Untuk itu, imbuh perempuan yang ditemui PR INDONESIA di kantornya di Jakarta, Kamis (14/11/2019), cara mengukur kinerja atau efektivitas komunikasi/PR tidak bisa dihitung berdasarkan tarif iklan atau dengan rumus PR Value yang selama ini digunakan. “PR Value yang dikembangkan dari AVE sebagai tolok ukur, tidak lagi tepat untuk diterapkan,” katanya.
SMART
Kembali ke objektivitas komunikasi tadi. Tujuan komunikasi yang dibuat haruslah memuat unsur SMART. Yakni, specific, measureable, achievable, realistic, time. “Harus bisa dicapai, realisitis dan ada jangka waktunya,” kata perempuan yang merupakan perempuan satu-satunya asal Indonesia yang mengantongi sertifikat AMEC tersebut.

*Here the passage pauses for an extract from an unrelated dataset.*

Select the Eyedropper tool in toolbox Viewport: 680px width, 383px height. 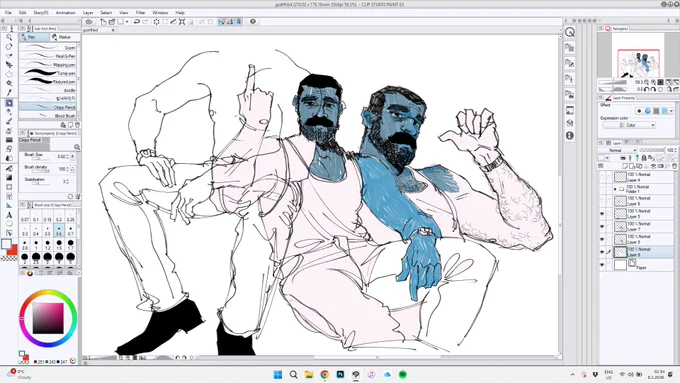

Untuk itu, tahun 2010 terbitlah Barcelona Principle, yang kemudian diperbaharui tahun 2015 menjadi Barcelona Principle 2.0. Di dalamnya memuat tujuh poin penting. Dari tujuh itu, Felicia hanya menjabarkan tiga poin yang menurutnya paling relevan untuk dibahas di topik ini. Pertama, pentingnya membuat goal setting dan measurement. “Tentukan dulu tujuan yang ingin dicapai. Tanpa ini, kita tidak bisa mengukur keberhasilan strategi dan program komunikasi yang kita buat,” ujarnya.
Kedua, mengukur outcome, tidak hanya output. Felicia mengatakan, output adalah sesuatu yang mudah diukur dan bisa kita produksi. Misalnya, jumlah wartawan yang meliput pada saat konferensi pers, jumlah berita yang tayang baik off-line maupun on-line. Pertanyaannya, apakah hal tersebut cukup untuk mengetahui reaksi atau respons dari target audiens dan tercapainya objektif komunikasi? Itulah sebabnya selain output, PR juga perlu mengukur outcome.
Caranya, kembali kepada tujuan/objektivitas komunikasi yang sudah ditetapkan di awal. Misalnya, meningkatkan level awareness. Maka, lakukan pengukuran untuk mengetahui tingkat awareness, dan seterusnya. “Untuk mengukur outcome butuh waktu dan tidak ada short cut. Pengukuran bergantung dari objektivitas komunikasi dan strategi yang kita buat,” ujarnya. Tapi tetap bisa diukur. Salah satunya dengan melakukan survei. Inilah yang membedakan PR. Poin lain yang tak kalah penting, menurut Felicia, adalah poin kelima. Di poin tersebut tegas dinyatakan bahwa AVE (PR Value) bukan nilai suatu komunikasi.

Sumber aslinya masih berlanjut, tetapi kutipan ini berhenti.